BovinoSêmen bovino de qualidade passa por normas de exigência pré-estabelecidas, o que aumenta a produção.

O mercado de sêmen bovino vem crescendo no país. Atualmente, ele se divide em 45% para o mercado de leite e 55% para o mercado de carne. No mercado de carne, o sêmen da raça Nelore predomina, representando quase 50% da venda nas raças de corte, seguido pela raça Angus, que representa em torno de 30%. Já no mercado de leite, a raça Holandesa é a mais procurada, com aproximadamente 55% do mercado de leite, seguida pela raça Gir Leiteiro. Entre os benefícios da inseminação com sêmen de boa qualidade, que passa por normas de exigência e parâmetros pré-estabelecidos, está a garantia da prenhez de um maior número de vacas e o maior percentual de produtos. Além disso, a pressão de produzir cada vez mais em menores espaços colabora para a demanda por essa técnica.

Segundo Tiago Carrara, gerente de mercado da Alta Genetics, o mercado de sêmen no Brasil está em franca expansão porque os produtores brasileiros têm reconhecido que o melhoramento genético é um caminho para o aumento da produtividade.

— Hoje, com o aumento do custo da terra e dos insumos, além da pressão ambiental, temos a obrigação de produzir mais em menos espaço, ou seja, ser mais eficiente na questão de produzir. Além disso, temos a Inseminação Artificial de Tempo Fixo (IATF), que viabilizou, em termos econômicos e de manejo, o uso da inseminação artificial em grandes rebanhos, principalmente em regiões onde há problemas com infra-estrutura e mão-de-obra — afirma o gerente.

De acordo com ele, a qualidade do sêmen, composto por líquido seminal e espermatozóides, é determinada por características morfofuncionais. Para isso, avalia-se a qualidade do espermatozóide em relação às essas características. Para classificar um sêmen como de boa qualidade, existem valores mínimos pré-determinados que indicam se ele pode ser usado na inseminação artificial.

— Antigamente, tínhamos uma normativa do Ministério da Agricultura que nos indicava valores mínimos para serem utilizados como padrão de qualidade seminal. No entanto, essa normativa caiu porque temos conseguido produzir um sêmen com valores de concentração menores do que os que eram indicados na normativa, mas com alta eficiência de fertilidade — diz Carrara.

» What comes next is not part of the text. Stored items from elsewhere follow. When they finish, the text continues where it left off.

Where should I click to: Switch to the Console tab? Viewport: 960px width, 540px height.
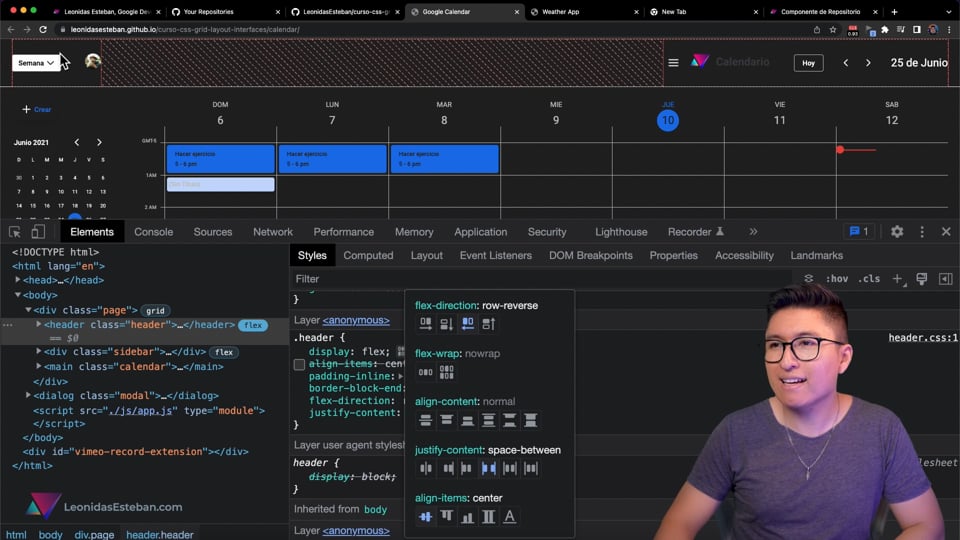click(153, 232)
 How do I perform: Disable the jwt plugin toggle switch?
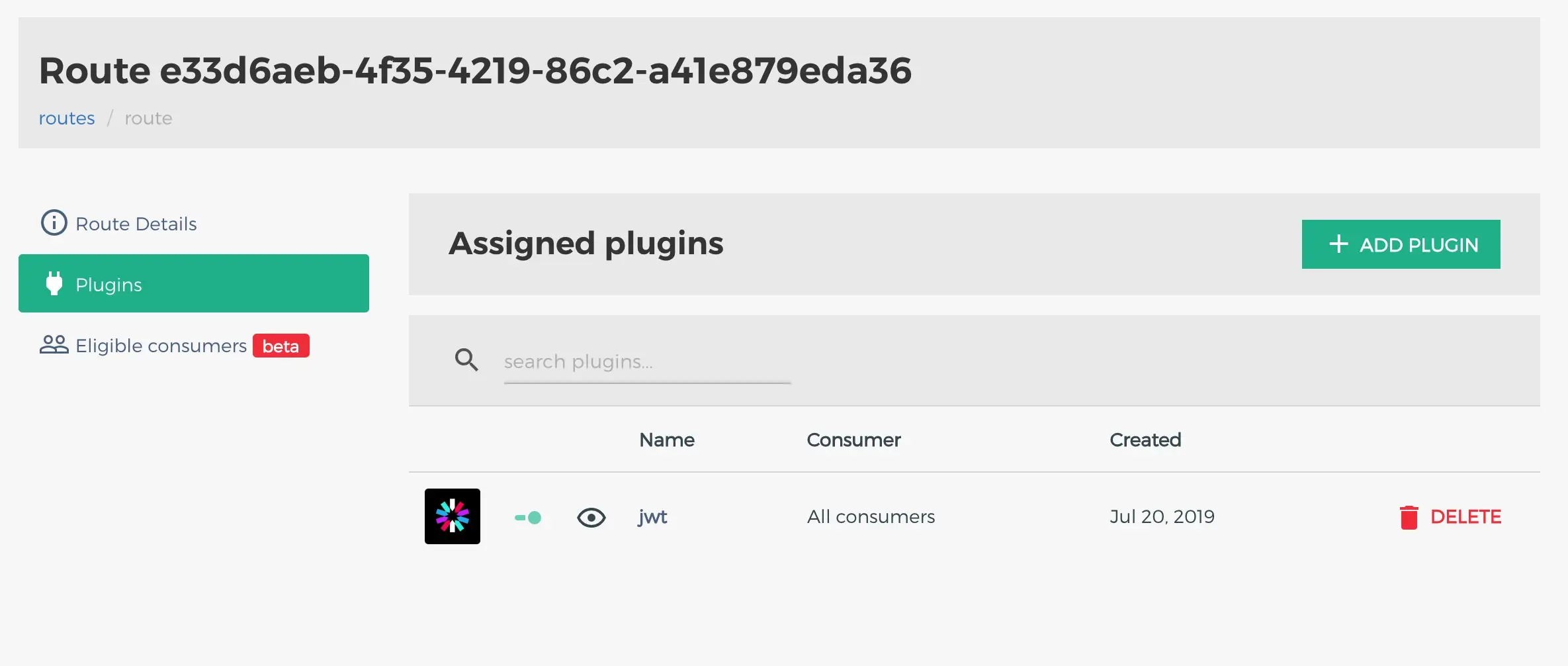tap(528, 518)
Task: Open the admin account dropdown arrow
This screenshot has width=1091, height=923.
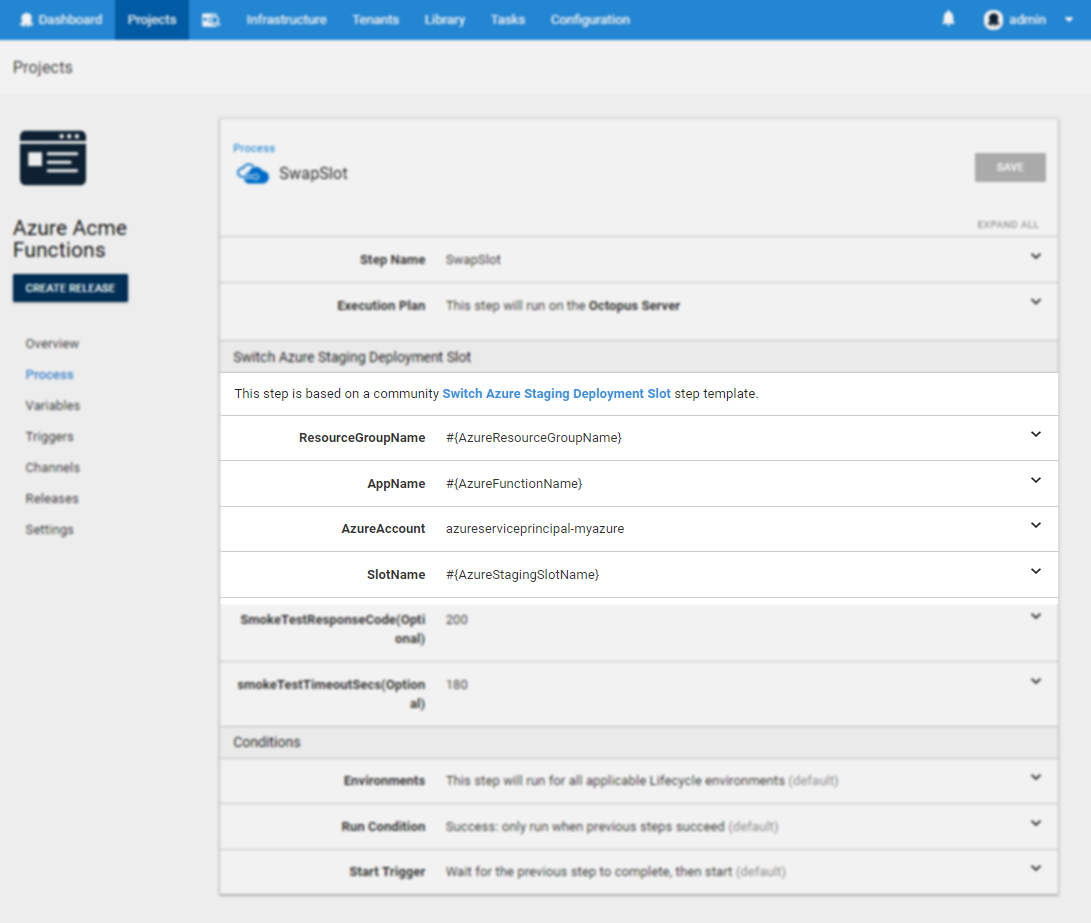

Já a alimentação, também influencia muito na qualidade do sêmen, como conta o entrevistado. Ele explica que um touro obeso tem dificuldade de produzir sêmen devido à sua menor libido. Por isso, procura-se oferecer uma nutrição mais pobre em proteínas e carboidratos, ao contrário da oferecida ao touro para engorda.

— Além disso, existem alguns componentes que podem favorecer a qualidade do sêmen. O sêmen produzido via monta é o de melhor qualidade quando comparado ao feito por massagem prostática ou eletro ejaculação. O que fazemos é buscar os animais mais dóceis, trabalhando para que eles se adéquem à questão da monta em manequim — afirma.

Para o gerente, um sêmen de boa qualidade emprenha mais vacas e gera maior percentual de produtos. Já em relação ao preço de cada dose, Carrara conta que o valor médio gira em torno de R$17, no caso da Alta Genetics.

— No entanto, existem doses mais baratas, entre R$9 e R$10, principalmente as originadas de cruzamentos industriais. Existem ainda as doses de touros que já morreram e foram destaques em exposições. Essas podem chegar a mais de R$3 mil — diz.